Of course, if East has 4 clubs the game is in severe jeopardy anyway since the only entry back to dummy is in clubs and then, since East will hold off winning the club to the last possible moment forcing declarer when your proposed plan of a club to the queen winning with West showing out, then the AQ of spades cashing and ace and another club which East must again duck.

This leaves East, if holding s. any six of them
h. singleton, diamonds K10 and failing to unblock the king, clubs Kxxx as Iain the only one with this configuration of cards in the history of the game (if, of course declarer cashes the ace of hearts and, of course, the AQ of spades from hand before throwing East in with the last club) the only player in the history of the game to make 3NT, even if it is played infinity times. Quite a feat.

Since I have checked the above only a few times, I am much more likely to have made an error in analysis than the above to have occurred, but in any event it is a good practical exercise to test oneself, if he or she is really a true bridge lover.

Again, of course, and only for purity sake (East not having to jettison the diamond king from K10 doubleton, give East the singleton 10 of diamonds with West leading 5th best from KQJ and then of course East”s dealt hand 4 clubs, the already mentioned singleton 10 of diamonds singleton heart or possibly KQ, KQJ, or KQJ10 and the rest spades.

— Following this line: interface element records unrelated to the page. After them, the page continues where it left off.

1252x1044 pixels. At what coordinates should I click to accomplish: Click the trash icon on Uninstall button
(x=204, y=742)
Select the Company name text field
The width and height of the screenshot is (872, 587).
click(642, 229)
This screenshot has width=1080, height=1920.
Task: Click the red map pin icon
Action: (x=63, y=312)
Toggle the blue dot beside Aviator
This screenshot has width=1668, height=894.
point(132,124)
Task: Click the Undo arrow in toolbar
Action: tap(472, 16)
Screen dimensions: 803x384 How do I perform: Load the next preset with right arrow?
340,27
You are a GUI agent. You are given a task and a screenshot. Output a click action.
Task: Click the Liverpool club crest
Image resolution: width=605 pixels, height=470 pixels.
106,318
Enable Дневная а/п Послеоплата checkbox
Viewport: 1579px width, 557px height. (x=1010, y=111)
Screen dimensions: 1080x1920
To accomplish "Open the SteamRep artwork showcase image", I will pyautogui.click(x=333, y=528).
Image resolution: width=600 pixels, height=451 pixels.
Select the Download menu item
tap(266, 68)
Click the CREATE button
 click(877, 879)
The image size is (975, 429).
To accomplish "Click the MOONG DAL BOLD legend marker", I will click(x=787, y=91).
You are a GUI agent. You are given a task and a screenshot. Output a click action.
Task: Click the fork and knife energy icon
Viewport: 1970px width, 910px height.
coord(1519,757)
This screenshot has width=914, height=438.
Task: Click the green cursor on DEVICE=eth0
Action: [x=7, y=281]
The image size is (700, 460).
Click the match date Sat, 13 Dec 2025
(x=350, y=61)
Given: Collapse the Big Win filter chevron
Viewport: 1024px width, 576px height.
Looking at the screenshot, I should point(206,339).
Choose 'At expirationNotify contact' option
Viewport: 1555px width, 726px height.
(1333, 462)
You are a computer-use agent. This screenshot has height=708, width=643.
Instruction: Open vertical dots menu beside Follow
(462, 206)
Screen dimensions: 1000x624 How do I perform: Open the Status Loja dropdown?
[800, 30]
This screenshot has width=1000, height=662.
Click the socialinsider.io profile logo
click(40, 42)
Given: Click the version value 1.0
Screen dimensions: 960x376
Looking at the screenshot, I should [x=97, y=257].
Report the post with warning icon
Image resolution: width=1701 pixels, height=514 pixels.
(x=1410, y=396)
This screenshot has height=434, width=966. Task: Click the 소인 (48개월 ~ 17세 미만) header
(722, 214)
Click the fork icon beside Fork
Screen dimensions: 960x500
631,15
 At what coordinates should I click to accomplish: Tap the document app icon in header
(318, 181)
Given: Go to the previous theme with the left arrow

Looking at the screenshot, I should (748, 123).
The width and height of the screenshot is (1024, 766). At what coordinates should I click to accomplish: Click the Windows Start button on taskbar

Where is David (or Jim2) when we need at least one of them?

Iain ClimieJanuary 9th, 2017 at 5:31 pm

Hi Bobby,

At the table I’d have played DA (and East does play a helpful card as the cards are shown) then run the CJ. It was only mention of the 4-0 break that made me start thinking and my wife can tell you the mayhem that can cause away from the table. Sorry about all that but thanks for yor reply.


jim2January 9th, 2017 at 5:35 pm

Sorry! On a deadline!

No analysis time — barely time to read.


A V Ramana RaoJanuary 9th, 2017 at 5:47 pm

Hi Dear Mr. Wolff
What I meant was Declarer can win A of diamonds and lead J of clubs playing low from hand. If west wins, you hope diamonds get blocked. And if east happens to have all four clubs, you repeat the finesse in clubs till end if east does not cover and overtake spade Q in dummy with K for cashing fifth club finally for scoring the contract with two Spades, five clubs and two red Aces.

bobby wolffJanuary 10th, 2017 at 6:17 pm

Hi Iain, harassed Jim2, & AVRR,

God’s now in his heaven, all is right with the world, at least on this bridge hand. Much thanks for that.